EXERCISE MATERIALS:
┌──

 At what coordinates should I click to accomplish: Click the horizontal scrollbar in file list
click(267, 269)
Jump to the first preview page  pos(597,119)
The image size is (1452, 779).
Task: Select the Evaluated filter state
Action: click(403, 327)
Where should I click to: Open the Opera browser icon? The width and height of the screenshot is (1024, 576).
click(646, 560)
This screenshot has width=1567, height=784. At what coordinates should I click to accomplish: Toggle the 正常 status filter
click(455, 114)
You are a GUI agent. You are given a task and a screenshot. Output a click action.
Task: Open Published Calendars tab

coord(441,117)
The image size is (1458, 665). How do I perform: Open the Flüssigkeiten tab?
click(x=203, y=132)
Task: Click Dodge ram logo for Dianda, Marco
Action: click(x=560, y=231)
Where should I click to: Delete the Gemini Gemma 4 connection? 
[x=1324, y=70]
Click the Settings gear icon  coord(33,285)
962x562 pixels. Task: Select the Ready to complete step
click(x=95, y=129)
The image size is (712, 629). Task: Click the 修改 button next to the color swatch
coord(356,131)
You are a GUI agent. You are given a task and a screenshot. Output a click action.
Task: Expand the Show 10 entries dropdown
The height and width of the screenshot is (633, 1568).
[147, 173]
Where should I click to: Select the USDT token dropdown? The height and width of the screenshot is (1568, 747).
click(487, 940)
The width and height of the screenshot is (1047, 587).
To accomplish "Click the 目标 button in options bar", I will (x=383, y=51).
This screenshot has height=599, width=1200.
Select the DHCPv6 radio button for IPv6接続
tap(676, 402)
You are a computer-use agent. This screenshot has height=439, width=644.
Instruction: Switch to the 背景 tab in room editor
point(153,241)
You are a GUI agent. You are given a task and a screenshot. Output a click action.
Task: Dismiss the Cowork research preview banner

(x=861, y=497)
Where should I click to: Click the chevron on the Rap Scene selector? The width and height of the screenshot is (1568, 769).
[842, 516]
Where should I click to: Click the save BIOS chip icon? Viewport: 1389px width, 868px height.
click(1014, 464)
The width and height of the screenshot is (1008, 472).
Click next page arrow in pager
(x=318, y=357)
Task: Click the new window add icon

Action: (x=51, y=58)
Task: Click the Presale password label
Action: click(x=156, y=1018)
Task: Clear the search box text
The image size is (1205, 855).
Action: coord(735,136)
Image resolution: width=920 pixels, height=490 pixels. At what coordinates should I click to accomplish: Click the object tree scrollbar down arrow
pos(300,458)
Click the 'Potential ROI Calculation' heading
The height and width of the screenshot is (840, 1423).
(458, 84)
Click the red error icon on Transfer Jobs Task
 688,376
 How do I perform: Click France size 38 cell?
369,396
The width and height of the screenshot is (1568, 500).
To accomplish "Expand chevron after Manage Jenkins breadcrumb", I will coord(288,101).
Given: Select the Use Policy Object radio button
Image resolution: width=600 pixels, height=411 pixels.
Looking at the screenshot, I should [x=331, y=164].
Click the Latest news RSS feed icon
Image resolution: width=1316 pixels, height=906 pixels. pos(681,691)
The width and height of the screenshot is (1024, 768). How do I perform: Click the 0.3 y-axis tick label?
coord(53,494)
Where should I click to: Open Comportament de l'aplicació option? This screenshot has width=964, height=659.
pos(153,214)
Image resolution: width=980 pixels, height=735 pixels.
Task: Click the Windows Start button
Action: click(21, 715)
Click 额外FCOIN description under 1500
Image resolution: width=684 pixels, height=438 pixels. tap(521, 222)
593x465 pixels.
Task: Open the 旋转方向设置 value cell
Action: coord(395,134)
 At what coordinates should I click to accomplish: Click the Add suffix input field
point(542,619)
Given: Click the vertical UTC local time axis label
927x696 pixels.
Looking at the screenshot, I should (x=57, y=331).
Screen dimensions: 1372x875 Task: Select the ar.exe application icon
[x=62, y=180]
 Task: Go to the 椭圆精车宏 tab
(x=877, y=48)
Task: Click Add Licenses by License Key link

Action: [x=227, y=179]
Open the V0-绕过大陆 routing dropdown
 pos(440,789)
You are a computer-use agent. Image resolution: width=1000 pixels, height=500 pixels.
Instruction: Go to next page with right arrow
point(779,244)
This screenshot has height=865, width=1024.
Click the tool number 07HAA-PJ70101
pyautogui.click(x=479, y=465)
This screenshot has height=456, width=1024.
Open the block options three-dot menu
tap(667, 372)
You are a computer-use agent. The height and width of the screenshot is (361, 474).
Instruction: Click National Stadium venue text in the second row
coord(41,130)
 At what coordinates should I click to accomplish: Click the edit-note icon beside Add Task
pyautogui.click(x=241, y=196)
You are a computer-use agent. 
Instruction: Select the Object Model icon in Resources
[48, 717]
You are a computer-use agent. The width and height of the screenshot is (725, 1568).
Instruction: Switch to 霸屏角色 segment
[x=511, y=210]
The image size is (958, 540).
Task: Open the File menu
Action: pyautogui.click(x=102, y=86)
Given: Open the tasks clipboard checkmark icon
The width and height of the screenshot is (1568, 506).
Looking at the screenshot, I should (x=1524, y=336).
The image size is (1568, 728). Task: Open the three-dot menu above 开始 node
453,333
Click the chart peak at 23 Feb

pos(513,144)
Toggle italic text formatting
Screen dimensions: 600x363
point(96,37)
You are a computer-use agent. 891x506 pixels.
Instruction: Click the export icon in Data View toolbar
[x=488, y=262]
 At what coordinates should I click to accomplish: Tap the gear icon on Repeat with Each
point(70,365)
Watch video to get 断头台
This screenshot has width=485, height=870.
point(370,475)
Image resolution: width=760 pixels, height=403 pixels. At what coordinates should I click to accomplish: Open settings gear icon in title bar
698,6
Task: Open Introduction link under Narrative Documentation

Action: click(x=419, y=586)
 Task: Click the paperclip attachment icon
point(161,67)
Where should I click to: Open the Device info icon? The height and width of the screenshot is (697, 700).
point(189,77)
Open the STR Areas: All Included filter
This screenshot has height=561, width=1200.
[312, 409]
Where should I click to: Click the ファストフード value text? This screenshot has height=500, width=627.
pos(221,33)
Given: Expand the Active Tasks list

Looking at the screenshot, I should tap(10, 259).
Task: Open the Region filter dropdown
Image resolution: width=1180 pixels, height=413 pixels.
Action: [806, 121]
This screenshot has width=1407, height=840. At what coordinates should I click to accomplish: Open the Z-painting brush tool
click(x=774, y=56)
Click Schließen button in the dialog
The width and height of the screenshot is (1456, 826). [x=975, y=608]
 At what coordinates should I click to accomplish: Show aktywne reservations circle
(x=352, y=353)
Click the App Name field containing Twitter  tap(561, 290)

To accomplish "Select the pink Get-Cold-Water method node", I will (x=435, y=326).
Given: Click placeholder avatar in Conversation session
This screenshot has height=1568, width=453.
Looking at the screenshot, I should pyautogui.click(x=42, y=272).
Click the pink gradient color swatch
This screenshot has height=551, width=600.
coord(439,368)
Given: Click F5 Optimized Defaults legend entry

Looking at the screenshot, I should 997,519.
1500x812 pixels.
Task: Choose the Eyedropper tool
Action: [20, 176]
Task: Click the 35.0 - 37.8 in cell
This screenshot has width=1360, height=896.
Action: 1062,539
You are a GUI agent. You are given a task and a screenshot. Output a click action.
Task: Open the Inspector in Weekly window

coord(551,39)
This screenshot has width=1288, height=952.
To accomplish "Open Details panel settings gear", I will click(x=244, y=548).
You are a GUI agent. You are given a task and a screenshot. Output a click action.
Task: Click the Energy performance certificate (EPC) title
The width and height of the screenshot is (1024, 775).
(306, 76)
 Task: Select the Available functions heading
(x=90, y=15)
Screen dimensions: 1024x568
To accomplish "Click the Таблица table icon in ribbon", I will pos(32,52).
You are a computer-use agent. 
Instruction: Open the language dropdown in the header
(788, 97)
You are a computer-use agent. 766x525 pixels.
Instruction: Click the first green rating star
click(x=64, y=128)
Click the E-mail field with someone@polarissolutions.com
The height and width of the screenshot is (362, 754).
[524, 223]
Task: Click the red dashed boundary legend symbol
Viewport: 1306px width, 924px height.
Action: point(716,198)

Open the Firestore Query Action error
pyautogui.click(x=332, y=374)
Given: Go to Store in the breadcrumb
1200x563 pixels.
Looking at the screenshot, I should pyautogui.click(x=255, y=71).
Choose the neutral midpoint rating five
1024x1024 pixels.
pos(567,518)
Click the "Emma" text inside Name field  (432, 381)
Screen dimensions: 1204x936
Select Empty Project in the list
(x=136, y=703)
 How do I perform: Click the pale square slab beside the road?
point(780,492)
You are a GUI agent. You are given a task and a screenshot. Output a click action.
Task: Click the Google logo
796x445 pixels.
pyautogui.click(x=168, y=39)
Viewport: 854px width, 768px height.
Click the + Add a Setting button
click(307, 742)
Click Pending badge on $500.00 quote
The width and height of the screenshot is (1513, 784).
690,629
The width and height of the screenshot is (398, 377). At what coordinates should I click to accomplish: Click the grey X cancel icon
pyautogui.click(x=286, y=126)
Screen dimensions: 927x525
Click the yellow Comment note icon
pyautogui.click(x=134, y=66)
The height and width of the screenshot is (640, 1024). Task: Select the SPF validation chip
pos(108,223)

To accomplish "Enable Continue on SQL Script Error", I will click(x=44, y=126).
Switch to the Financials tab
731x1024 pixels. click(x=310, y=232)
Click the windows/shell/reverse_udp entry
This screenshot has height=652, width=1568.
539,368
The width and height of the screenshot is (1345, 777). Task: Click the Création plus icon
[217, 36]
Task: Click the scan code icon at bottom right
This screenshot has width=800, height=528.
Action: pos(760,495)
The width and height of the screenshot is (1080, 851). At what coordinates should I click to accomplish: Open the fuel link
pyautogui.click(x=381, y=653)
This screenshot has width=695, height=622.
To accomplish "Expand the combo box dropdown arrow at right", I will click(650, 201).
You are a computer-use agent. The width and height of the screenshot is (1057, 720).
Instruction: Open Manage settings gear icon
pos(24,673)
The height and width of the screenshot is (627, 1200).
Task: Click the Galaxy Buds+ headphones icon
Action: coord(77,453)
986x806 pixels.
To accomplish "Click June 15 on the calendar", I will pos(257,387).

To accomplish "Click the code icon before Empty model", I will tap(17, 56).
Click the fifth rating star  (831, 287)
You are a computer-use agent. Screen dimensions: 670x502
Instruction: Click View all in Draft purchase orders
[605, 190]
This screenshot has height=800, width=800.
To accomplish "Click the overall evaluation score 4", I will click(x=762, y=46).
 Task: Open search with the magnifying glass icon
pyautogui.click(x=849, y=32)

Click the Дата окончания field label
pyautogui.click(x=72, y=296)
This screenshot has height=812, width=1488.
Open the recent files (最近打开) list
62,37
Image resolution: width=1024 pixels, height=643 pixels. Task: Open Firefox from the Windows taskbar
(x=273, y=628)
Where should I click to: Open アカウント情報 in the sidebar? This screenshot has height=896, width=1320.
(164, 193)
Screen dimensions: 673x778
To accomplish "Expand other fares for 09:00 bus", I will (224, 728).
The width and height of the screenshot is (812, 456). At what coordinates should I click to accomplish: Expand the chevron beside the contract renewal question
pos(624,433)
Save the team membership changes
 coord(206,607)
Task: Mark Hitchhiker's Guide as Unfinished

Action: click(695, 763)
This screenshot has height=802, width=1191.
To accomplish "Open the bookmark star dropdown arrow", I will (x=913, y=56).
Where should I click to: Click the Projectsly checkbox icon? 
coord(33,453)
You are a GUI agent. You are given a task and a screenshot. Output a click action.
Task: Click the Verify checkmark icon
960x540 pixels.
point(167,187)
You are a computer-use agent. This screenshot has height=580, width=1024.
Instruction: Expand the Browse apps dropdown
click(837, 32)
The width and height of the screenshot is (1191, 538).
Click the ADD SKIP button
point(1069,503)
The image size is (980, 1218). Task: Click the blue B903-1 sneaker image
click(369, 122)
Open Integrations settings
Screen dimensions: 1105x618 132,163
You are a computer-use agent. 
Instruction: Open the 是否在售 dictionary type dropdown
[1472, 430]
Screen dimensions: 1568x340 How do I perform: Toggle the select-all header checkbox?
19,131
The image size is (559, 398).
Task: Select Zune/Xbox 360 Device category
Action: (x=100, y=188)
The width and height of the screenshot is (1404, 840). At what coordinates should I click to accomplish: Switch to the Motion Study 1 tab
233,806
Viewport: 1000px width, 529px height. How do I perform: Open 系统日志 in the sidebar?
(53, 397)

└──

TASK DESCRIPTION: The answer must be every line from the records above that contains the word "checkmark", copied out.

ANSWER FOR THE TASK:
Given: Open the tasks clipboard checkmark icon
Task: Click the Verify checkmark icon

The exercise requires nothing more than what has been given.